Historiography continues to pay considerable attention to Carlism. Within this bibliography, Jordi Canal occupies a prominent place. In 2000 he published a splendid synthesis of the phenomenon, which was followed in 2006 by White Flags, Red Flags, a compilation of studies on significant aspects of the history of Carlism. It is now publishing a new anthology: a valuable complement to the author's overall vision of the issue.
God, Country, King begins with a general work on civil wars, and then addresses aspects of Carlism throughout the 19th and 20th centuries. The author draws attention to the transnational character of legitimist protest, as evidenced by the Portuguese and French cases. Canal underlines the coexistence within it of heterogeneous social sectors and different political options, united, however, against liberalism as an expression of an urban, bourgeois and capitalist order, without forgetting, as Vicens Vives emphasized, its character as the armed wing of Spanish Catholicism.
The addition of the foral cause to the slogan "God, country and king" would not allow the phenomenon to be directly connected with the expression of nationalist sentiments of a peripheral sign. Because Carlism also existed outside the Basque-Navarrese and Catalan stronghold and its intention was always to operate in the whole of Spain, enthroning its pretender to the throne. In this sense, the vision of the first theorists of Basque nationalism, such as Sabino Arana or Arturo Campión, seems more accurate than some later interpretations of nationalist historiography.

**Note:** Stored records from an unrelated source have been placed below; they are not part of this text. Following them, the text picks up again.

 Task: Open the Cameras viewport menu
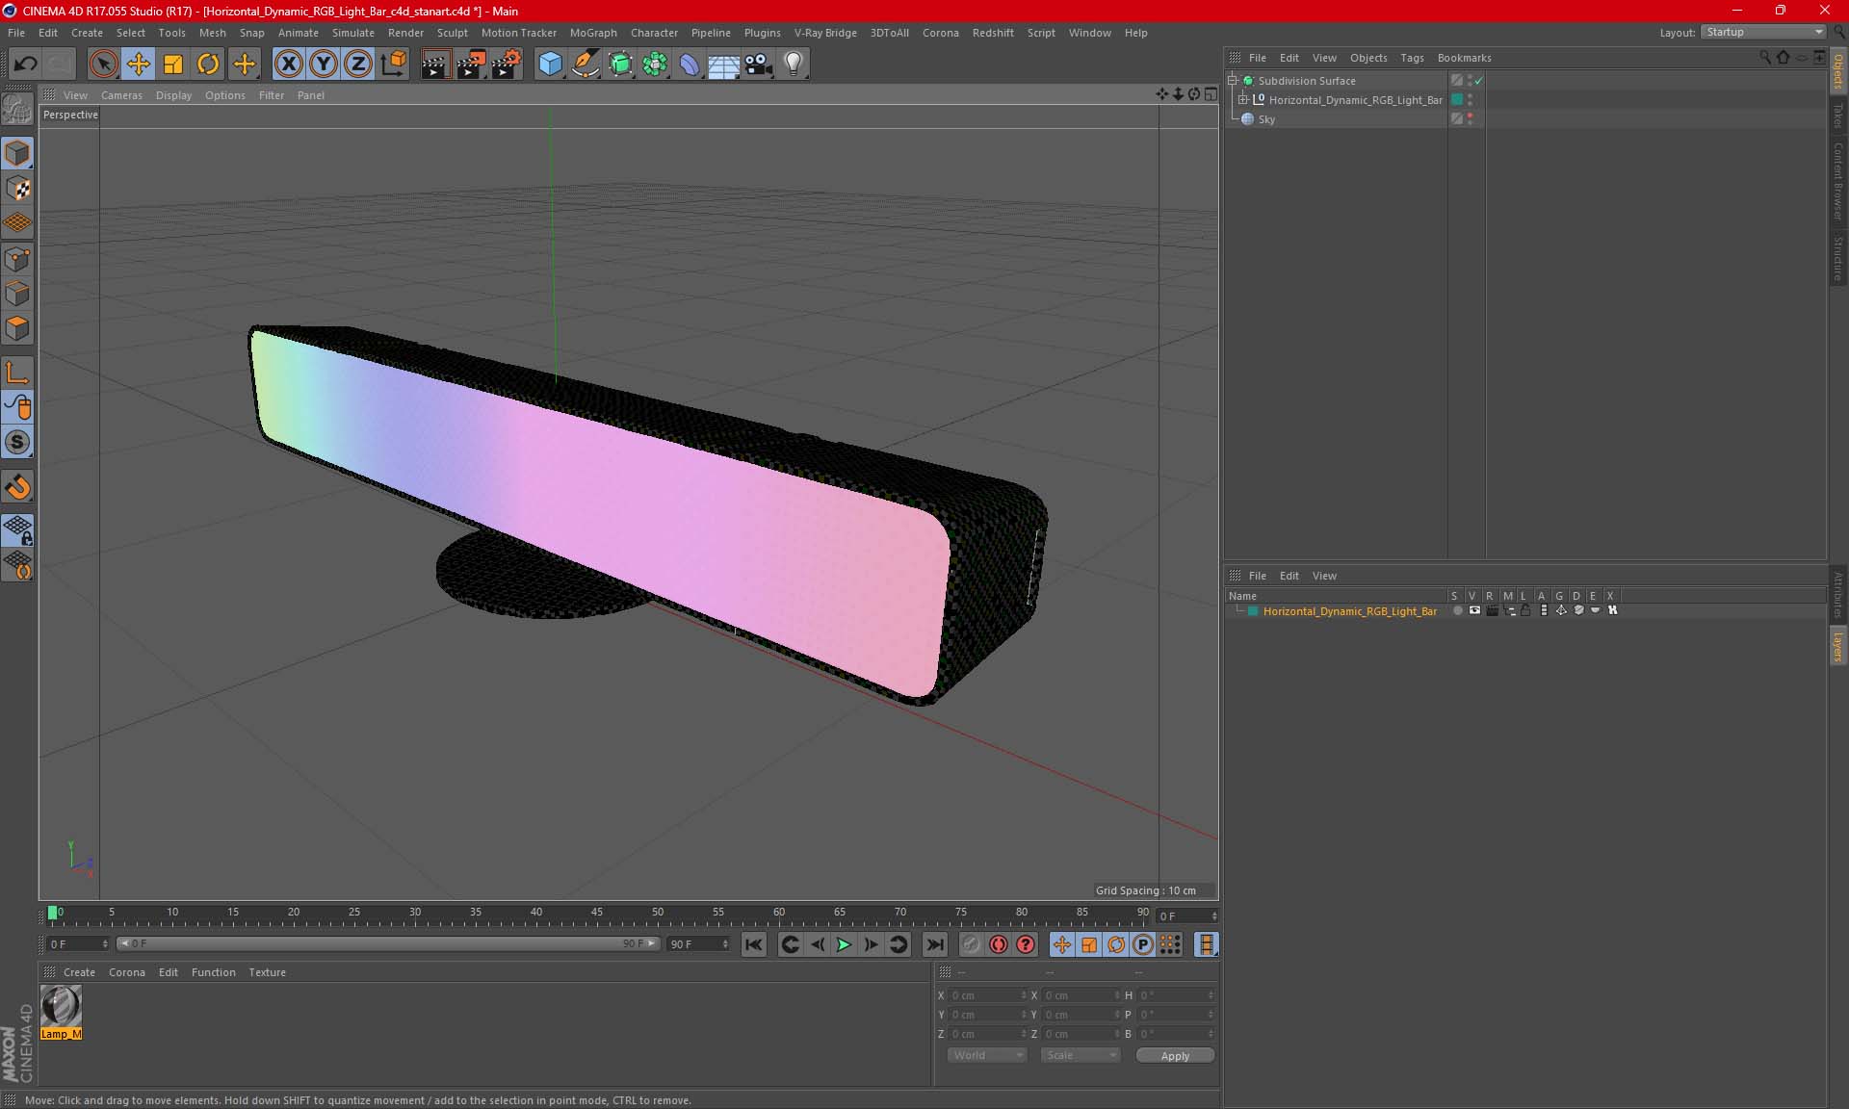click(x=121, y=95)
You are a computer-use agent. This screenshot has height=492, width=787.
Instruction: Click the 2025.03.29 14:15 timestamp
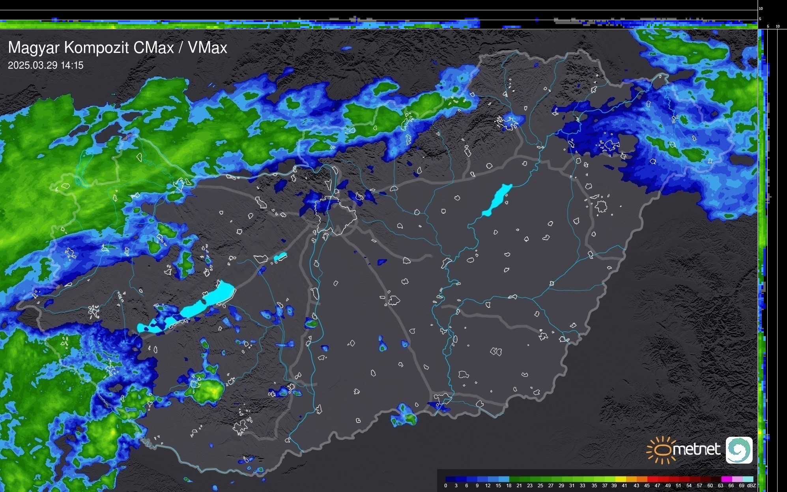click(46, 65)
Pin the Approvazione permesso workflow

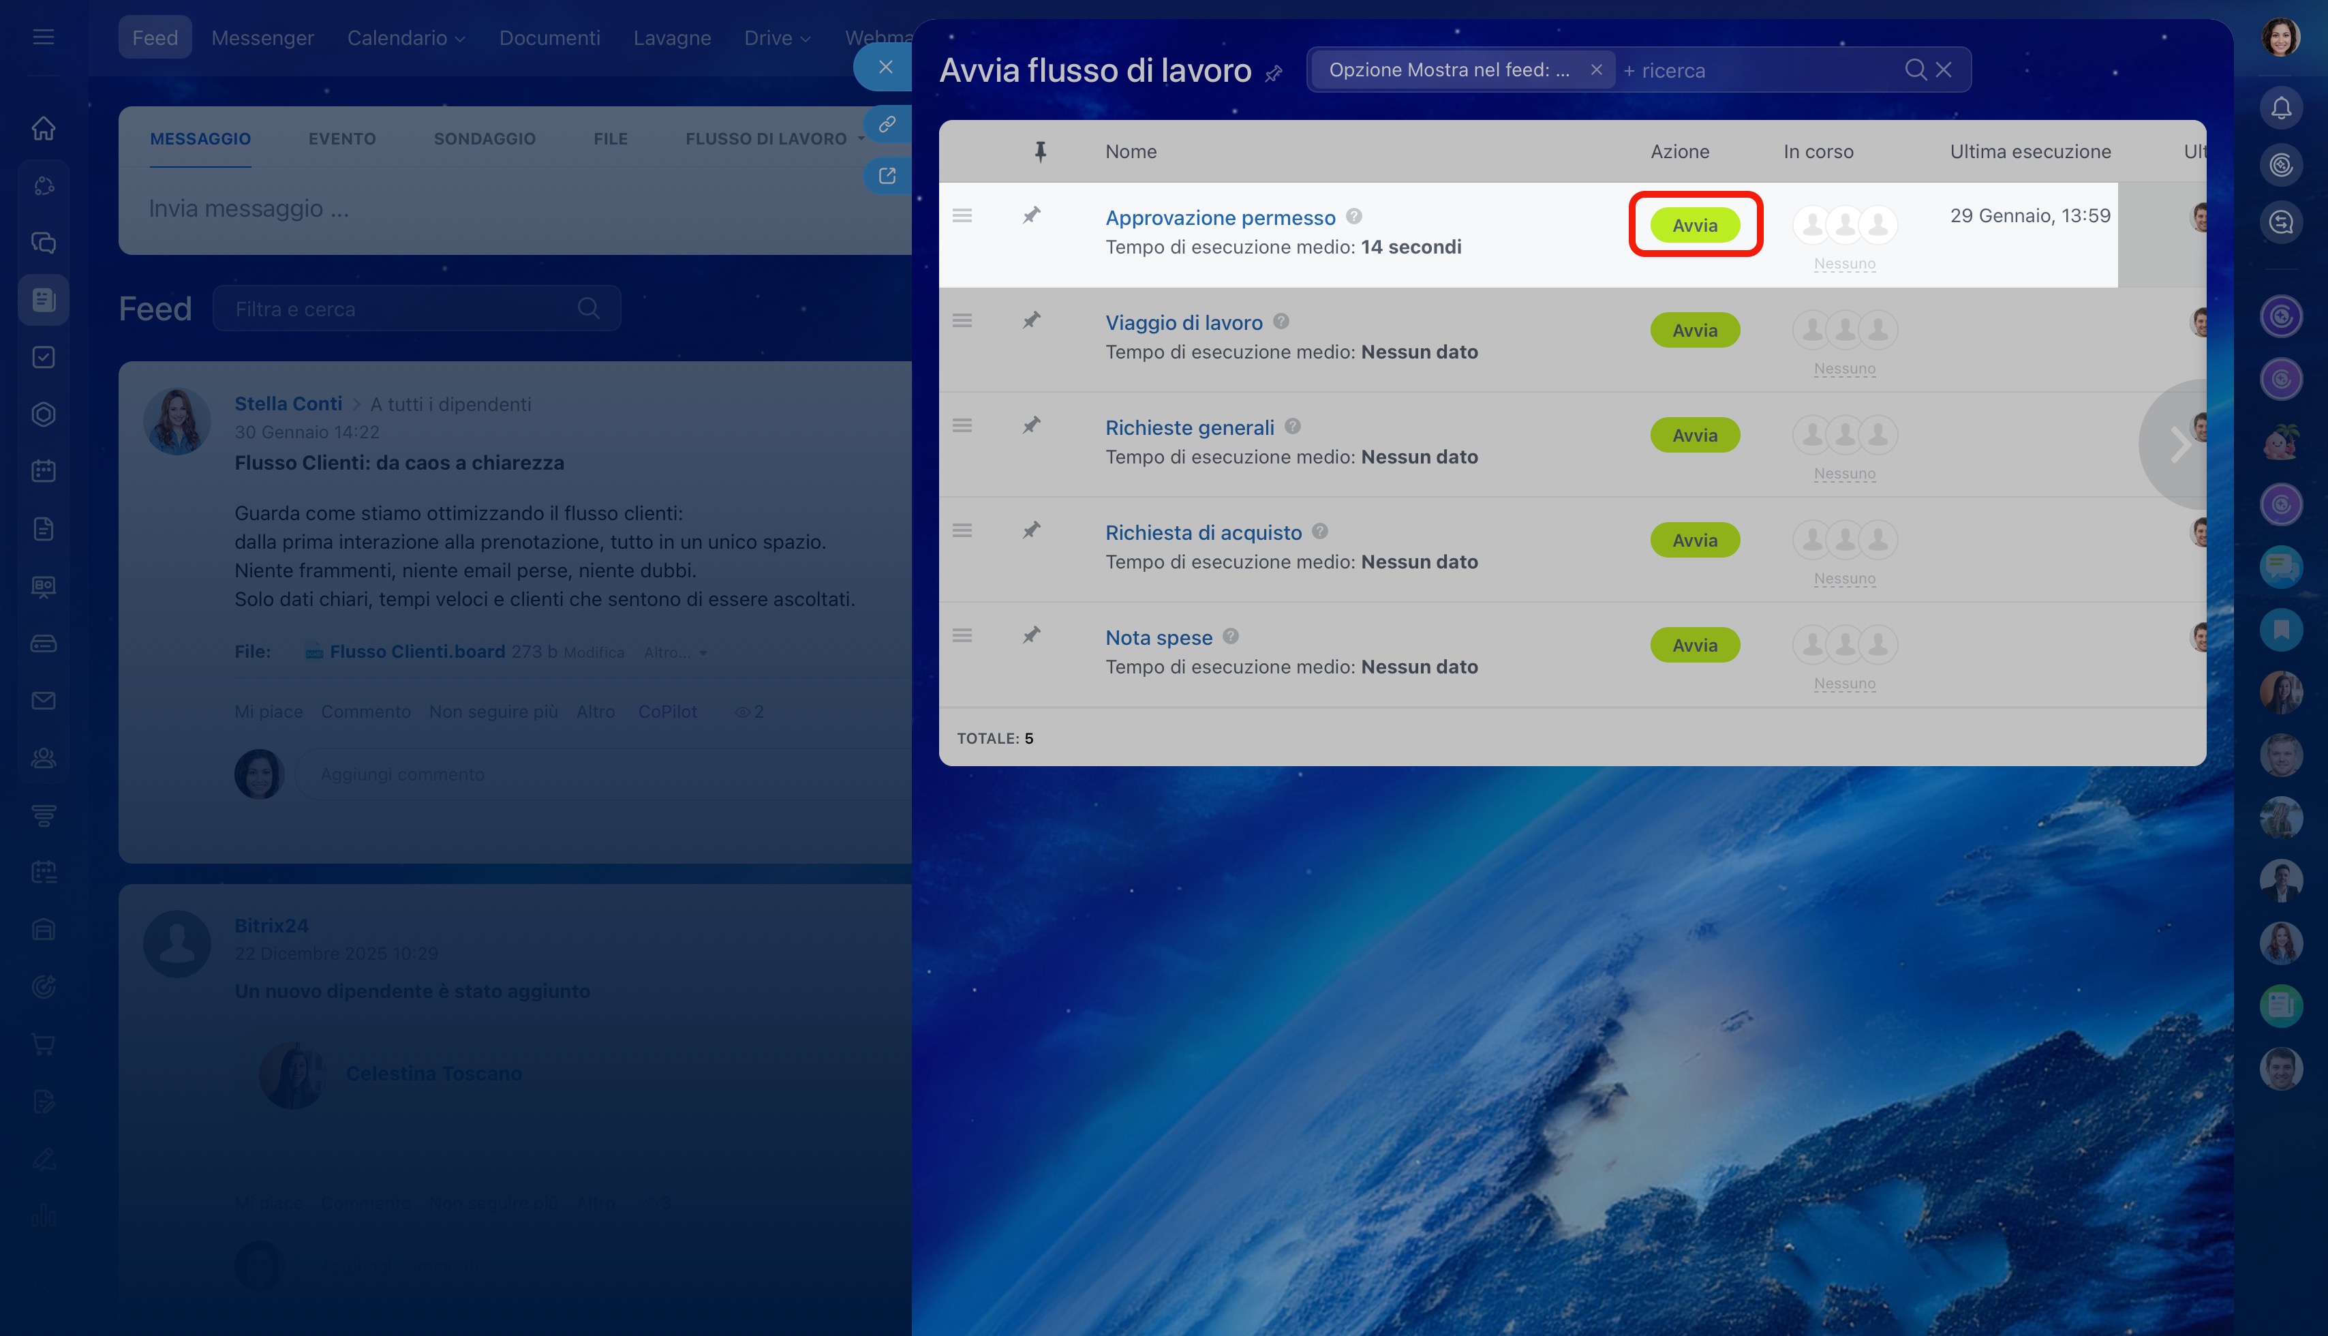(1031, 215)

The book pays particular attention to the movement's anti-Masonic obsession, to the mythification of the image of successive suitors, particularly Charles VII, and to the Venetian palace of Loredan, a refuge for outlawed royalty. Of considerable interest is the study of the vision of Carlism in the Episodes of Pérez Galdós. Carlism has had particularly brilliant literary attention. Not only in Galdos's work, but also in the long series of Baroja's novels dedicated to the life of the conspirator Eugenio de Avinareta or in the Carlist novels of Valle-Inclán. With the exception of the more or less aestheticizing philocarlism of the latter, Galdós and Baroja would agree on the dominant liberal vision in our nineteenth-century historiography of the long Carlist dispute that had been going on for two centuries. It will take the surprising turn introduced in it throughout the late Franco regime and the transition to contribute to the end of one of the longest political currents in our history.